─── Exercise inputs

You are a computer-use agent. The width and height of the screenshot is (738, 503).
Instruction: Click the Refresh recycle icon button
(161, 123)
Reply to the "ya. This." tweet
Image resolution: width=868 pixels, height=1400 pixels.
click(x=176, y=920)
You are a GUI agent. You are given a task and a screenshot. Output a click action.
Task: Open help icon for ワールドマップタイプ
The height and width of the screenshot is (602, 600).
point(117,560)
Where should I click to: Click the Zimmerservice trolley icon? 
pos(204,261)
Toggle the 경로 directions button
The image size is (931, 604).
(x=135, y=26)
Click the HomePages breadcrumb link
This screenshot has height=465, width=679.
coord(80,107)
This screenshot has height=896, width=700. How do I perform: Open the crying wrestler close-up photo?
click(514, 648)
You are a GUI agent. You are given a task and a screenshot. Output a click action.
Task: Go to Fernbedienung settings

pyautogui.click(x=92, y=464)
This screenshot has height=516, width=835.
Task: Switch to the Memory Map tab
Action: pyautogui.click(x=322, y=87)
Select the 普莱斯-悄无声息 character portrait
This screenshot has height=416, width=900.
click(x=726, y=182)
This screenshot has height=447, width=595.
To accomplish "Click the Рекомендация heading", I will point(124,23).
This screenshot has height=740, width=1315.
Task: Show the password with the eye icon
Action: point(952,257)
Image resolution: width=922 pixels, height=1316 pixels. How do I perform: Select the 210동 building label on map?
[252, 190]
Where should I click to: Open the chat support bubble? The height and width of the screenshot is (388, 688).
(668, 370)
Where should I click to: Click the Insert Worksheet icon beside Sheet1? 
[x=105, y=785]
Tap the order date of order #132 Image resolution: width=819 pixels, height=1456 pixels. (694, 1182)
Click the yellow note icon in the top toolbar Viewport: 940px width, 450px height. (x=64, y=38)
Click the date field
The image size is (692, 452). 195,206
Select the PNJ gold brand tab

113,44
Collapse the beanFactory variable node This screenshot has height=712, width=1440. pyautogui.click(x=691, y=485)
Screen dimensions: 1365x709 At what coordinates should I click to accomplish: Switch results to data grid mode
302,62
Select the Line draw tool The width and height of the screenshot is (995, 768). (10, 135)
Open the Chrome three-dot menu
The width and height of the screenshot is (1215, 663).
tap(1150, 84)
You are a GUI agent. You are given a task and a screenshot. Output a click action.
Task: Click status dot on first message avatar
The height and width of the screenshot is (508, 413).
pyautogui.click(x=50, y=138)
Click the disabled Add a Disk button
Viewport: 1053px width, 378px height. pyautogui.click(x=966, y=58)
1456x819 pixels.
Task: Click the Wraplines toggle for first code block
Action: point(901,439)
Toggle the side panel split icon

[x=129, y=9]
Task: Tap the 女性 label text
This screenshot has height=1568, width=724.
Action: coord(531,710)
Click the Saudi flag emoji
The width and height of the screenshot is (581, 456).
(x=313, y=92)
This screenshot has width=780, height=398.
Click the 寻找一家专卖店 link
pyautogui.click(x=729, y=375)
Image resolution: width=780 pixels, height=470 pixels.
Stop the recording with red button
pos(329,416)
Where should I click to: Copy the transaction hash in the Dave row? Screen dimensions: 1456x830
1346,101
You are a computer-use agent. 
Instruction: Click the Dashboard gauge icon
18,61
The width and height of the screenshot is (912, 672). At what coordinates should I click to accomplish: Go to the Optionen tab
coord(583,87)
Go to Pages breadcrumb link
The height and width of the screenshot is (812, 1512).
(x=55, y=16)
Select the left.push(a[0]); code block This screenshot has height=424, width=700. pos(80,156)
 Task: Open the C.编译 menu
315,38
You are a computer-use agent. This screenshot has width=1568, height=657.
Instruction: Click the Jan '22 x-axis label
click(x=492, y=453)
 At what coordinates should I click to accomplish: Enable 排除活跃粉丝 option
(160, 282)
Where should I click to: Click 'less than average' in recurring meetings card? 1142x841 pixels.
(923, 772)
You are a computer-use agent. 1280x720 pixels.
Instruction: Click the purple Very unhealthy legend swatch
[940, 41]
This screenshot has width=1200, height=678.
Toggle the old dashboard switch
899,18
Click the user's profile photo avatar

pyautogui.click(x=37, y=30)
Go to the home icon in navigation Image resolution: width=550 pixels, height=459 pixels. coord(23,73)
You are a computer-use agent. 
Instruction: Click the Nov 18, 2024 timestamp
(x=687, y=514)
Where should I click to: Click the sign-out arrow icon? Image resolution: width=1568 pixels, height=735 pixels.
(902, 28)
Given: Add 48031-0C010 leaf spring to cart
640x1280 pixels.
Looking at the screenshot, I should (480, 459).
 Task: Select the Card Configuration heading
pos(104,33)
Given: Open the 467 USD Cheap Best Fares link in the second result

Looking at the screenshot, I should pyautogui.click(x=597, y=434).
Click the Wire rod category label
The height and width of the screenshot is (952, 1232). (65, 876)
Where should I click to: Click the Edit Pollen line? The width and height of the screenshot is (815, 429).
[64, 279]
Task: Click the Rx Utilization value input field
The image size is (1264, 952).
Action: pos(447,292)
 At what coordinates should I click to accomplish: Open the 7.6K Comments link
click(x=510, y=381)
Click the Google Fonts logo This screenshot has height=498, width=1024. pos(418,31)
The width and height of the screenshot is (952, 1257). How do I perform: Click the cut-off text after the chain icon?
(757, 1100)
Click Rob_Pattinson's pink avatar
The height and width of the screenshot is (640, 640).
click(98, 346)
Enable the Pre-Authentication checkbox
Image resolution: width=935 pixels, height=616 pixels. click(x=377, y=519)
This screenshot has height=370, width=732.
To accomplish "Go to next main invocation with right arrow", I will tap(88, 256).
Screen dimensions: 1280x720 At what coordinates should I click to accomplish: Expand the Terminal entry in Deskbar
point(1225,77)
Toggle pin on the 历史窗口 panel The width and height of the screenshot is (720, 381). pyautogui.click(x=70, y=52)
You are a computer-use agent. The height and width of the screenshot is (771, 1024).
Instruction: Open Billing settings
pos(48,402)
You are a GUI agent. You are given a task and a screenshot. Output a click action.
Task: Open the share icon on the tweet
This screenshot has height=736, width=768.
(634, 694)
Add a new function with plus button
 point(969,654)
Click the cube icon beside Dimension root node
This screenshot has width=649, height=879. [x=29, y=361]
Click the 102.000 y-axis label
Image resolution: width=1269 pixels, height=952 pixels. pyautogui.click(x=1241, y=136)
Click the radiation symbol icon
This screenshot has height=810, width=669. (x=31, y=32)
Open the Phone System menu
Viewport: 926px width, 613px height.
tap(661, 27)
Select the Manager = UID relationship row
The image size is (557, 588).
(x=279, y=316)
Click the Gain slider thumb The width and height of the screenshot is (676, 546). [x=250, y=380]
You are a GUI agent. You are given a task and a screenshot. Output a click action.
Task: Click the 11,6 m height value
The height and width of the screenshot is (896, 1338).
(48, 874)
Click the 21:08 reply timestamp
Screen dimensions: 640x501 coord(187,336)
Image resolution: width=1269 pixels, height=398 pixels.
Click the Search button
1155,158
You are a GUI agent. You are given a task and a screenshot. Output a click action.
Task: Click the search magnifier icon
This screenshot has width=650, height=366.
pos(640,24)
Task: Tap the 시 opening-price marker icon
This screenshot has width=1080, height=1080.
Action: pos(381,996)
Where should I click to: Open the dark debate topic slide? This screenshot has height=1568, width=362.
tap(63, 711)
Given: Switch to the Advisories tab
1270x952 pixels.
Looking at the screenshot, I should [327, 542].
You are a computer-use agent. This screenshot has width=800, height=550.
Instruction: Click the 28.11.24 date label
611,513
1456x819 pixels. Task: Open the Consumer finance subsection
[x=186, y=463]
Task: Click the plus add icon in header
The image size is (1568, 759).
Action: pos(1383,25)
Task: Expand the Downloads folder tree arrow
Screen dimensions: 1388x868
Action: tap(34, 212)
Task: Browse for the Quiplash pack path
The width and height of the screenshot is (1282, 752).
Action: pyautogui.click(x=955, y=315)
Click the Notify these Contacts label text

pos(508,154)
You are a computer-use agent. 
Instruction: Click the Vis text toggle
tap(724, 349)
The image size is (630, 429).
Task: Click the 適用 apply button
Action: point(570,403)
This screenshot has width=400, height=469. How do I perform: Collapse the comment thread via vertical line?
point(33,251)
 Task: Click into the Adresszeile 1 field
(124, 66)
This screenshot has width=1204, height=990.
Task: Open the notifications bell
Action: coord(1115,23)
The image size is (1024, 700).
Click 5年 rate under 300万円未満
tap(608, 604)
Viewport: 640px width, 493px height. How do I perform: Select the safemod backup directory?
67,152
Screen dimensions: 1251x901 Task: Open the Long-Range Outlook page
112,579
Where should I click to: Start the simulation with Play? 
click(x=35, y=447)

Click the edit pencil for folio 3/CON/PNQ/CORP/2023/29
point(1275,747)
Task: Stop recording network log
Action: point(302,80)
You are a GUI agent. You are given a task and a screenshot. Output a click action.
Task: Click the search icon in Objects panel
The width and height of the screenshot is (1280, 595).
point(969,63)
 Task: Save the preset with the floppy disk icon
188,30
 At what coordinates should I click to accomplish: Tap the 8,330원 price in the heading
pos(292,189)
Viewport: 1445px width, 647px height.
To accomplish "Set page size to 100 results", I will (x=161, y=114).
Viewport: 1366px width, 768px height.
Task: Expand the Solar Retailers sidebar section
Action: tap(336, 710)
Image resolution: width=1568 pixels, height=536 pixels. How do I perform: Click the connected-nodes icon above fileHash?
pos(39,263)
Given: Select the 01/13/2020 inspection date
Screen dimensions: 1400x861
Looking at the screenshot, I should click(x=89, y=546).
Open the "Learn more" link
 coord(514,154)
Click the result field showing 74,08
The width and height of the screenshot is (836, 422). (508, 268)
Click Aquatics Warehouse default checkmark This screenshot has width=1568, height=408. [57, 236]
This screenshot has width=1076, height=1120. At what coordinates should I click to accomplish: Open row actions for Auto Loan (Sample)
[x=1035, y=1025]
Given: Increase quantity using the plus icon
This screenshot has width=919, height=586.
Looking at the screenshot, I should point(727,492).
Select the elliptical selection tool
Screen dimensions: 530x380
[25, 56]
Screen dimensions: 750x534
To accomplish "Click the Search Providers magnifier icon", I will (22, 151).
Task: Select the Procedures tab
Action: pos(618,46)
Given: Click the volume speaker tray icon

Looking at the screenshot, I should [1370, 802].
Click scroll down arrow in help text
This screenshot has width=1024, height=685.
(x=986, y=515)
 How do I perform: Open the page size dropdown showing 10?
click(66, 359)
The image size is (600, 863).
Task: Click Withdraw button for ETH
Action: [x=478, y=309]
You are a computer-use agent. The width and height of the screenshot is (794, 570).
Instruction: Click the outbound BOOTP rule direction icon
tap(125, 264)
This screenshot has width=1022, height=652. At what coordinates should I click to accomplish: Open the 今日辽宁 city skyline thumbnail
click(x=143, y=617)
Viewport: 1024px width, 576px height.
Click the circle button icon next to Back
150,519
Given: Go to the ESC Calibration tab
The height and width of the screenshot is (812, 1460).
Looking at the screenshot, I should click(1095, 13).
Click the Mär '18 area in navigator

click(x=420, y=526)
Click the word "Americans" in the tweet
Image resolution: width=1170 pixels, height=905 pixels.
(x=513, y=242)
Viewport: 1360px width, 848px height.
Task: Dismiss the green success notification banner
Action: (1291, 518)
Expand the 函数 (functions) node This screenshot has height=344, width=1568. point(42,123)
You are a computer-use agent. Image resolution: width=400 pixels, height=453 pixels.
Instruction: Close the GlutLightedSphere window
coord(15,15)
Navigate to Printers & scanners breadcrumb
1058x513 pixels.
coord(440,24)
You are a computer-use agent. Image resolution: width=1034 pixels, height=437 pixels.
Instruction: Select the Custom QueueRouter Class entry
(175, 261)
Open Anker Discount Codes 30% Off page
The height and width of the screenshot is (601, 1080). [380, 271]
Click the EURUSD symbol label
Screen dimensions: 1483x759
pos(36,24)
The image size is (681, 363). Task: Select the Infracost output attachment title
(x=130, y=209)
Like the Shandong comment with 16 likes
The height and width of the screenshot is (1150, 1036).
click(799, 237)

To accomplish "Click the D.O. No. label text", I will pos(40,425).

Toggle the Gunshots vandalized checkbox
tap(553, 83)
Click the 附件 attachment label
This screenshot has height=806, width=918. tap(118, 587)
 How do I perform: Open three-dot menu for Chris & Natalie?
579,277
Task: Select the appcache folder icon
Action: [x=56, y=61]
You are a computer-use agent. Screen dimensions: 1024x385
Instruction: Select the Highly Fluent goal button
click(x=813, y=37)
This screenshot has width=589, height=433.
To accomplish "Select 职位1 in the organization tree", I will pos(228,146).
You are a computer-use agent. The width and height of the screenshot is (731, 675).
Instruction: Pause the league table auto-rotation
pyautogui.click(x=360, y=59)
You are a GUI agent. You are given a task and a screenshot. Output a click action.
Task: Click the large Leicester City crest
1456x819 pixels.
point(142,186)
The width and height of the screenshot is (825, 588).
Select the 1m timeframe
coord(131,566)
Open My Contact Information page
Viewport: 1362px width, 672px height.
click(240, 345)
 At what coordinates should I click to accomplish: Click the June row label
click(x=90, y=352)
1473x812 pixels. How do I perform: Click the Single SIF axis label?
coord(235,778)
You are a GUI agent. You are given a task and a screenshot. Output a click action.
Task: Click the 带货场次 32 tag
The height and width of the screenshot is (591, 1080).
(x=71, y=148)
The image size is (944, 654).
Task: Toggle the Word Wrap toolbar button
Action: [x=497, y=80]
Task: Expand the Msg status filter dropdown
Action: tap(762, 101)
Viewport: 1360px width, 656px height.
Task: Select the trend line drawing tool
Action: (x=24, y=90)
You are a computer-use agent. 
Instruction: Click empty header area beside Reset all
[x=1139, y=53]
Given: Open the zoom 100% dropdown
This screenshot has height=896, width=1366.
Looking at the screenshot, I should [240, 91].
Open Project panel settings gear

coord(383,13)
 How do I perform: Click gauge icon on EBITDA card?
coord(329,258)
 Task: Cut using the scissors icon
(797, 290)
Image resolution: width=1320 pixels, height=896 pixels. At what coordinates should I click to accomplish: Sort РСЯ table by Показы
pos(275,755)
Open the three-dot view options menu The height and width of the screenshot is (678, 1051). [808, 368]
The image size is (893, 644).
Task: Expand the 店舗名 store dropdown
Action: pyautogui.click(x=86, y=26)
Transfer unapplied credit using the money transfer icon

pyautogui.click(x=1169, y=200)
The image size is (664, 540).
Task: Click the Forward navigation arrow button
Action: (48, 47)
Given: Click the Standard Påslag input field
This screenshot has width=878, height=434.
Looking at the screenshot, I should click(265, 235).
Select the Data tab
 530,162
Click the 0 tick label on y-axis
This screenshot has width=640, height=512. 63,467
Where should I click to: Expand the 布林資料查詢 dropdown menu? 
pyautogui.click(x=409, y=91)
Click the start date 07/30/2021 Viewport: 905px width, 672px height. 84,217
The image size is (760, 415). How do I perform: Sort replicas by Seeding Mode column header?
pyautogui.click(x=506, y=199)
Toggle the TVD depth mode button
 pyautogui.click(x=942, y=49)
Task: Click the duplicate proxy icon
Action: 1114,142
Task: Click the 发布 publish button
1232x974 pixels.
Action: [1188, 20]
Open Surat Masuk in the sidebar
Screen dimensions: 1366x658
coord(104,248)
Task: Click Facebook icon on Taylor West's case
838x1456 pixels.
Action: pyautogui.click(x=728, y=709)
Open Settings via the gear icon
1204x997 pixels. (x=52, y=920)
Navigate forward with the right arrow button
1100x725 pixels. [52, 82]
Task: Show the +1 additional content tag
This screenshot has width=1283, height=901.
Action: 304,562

──────

* **Task requirements**
Once the line with "Transfer unapplied credit" has been found in the records above, retype it and every line after it exactly, and include nothing else.

* **Task output**
Transfer unapplied credit using the money transfer icon

pyautogui.click(x=1169, y=200)
The image size is (664, 540).
Task: Click the Forward navigation arrow button
Action: (48, 47)
Given: Click the Standard Påslag input field
This screenshot has width=878, height=434.
Looking at the screenshot, I should click(265, 235).
Select the Data tab
 530,162
Click the 0 tick label on y-axis
This screenshot has width=640, height=512. 63,467
Where should I click to: Expand the 布林資料查詢 dropdown menu? 
pyautogui.click(x=409, y=91)
Click the start date 07/30/2021 Viewport: 905px width, 672px height. 84,217
The image size is (760, 415). How do I perform: Sort replicas by Seeding Mode column header?
pyautogui.click(x=506, y=199)
Toggle the TVD depth mode button
 pyautogui.click(x=942, y=49)
Task: Click the duplicate proxy icon
Action: 1114,142
Task: Click the 发布 publish button
1232x974 pixels.
Action: [1188, 20]
Open Surat Masuk in the sidebar
Screen dimensions: 1366x658
coord(104,248)
Task: Click Facebook icon on Taylor West's case
838x1456 pixels.
Action: pyautogui.click(x=728, y=709)
Open Settings via the gear icon
1204x997 pixels. (x=52, y=920)
Navigate forward with the right arrow button
1100x725 pixels. [52, 82]
Task: Show the +1 additional content tag
This screenshot has width=1283, height=901.
Action: 304,562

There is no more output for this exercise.